SELECTED TEXT

** start **

Germany Drives Euro-Zone Economic Growth

LONDON—The euro-zone economy grew at its fastest pace in four years in the second quarter, driven by an unexpectedly strong surge in Germany, preliminary data showed Friday.

The combined gross domestic product of the 16 countries that use the euro grew 1.0% compared with the first three months of the year, the

Containers wait to be loaded on a ship at the harbor in Hamburg, Germany. The German economy was aided by strong global demand for its products.

GDP, which measures the total value of goods and services in the economy, was also 1.7% higher than in the second quarter of 2009, the sharpest annual increase since the first three months of 2008.

The figures were much stronger than economists' estimates in a Dow Jones Newswires survey last week for growth of 0.7% on a quarter-to-quarter basis and 1.4% on the year. The euro zone grew 0.2% on the quarter and 0.6% on the year in the first quarter.

** end **

Word and item position data:
** start **

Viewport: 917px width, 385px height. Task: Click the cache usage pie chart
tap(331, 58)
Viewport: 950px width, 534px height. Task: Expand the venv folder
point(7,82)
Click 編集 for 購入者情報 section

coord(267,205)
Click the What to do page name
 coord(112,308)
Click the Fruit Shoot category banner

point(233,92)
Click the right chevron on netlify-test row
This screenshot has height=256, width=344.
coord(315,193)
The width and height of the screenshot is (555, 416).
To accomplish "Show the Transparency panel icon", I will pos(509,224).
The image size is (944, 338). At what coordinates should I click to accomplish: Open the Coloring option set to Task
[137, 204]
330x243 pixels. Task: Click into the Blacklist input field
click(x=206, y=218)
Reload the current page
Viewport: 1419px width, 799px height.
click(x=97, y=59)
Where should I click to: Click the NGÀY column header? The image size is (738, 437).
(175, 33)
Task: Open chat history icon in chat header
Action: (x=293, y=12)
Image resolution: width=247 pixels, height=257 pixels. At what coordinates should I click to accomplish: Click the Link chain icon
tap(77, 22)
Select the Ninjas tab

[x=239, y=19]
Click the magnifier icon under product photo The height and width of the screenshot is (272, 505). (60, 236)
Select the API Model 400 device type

** end **

GOAL A
Reproduce the euro-zone growth article from "LONDON—The euro-zone economy" to "months of 2008.".
GOAL B
How would you sum up the euro-zone growth article in two sentences?
GOAL C
Continue the euro-zone growth article from the point where it stops.

OUTPUT A
LONDON—The euro-zone economy grew at its fastest pace in four years in the second quarter, driven by an unexpectedly strong surge in Germany, preliminary data showed Friday.

The combined gross domestic product of the 16 countries that use the euro grew 1.0% compared with the first three months of the year, the

Containers wait to be loaded on a ship at the harbor in Hamburg, Germany. The German economy was aided by strong global demand for its products.

GDP, which measures the total value of goods and services in the economy, was also 1.7% higher than in the second quarter of 2009, the sharpest annual increase since the first three months of 2008.

OUTPUT B
Preliminary data showed the euro-zone economy grew at its fastest pace in four years in the second quarter, driven by an unexpectedly strong surge in Germany. GDP was 1.7% higher than a year earlier, the sharpest annual increase since the first three months of 2008, and the figures were much stronger than economists had estimated.

OUTPUT C
The quarterly growth rate was marginally weaker than the 1.1% expansion in the U.K. in the second quarter, but outpaced the U.S., where GDP grew 0.6%, Eurostat said.

"No components are available yet, but exports, investments and a catching up of the construction sector after a harsh winter should have been the main growth drivers," Carsten Brzeski, an economist at ING, said in a note. "Today's numbers are a clear sign that the euro zone has coped with the sovereign-debt crisis better than expected."

Eurostat figures released Thursday showed industrial production, which has been boosted by exports from Germany and elsewhere, rose 2.5% for the second consecutive quarter between April and June. The revival in the sector has also fueled restocking as companies geared up production after stocks ran down during the recession.

Strong demand from around the world for Germany's exports helped Europe's largest economy grow 2.2% between April and June—the fastest quarterly rate since reunification in 1990 and far stronger than economists' expectations of a 1.4% expansion.

Rainer Brüderle, Germany's Economy Minister, said the new data for the first half of the year "bring growth of well over 2% in 2010 into the realm of the possible." So far the government has been forecasting growth of 1.5% for 2010.

France's economy, the second biggest in the euro zone, grew 0.6% on the quarter—slightly stronger than forecasts of 0.4% growth. French Finance Minister Christine Lagarde said she is "convinced" France will meet its target of 1.4% GDP growth for 2010.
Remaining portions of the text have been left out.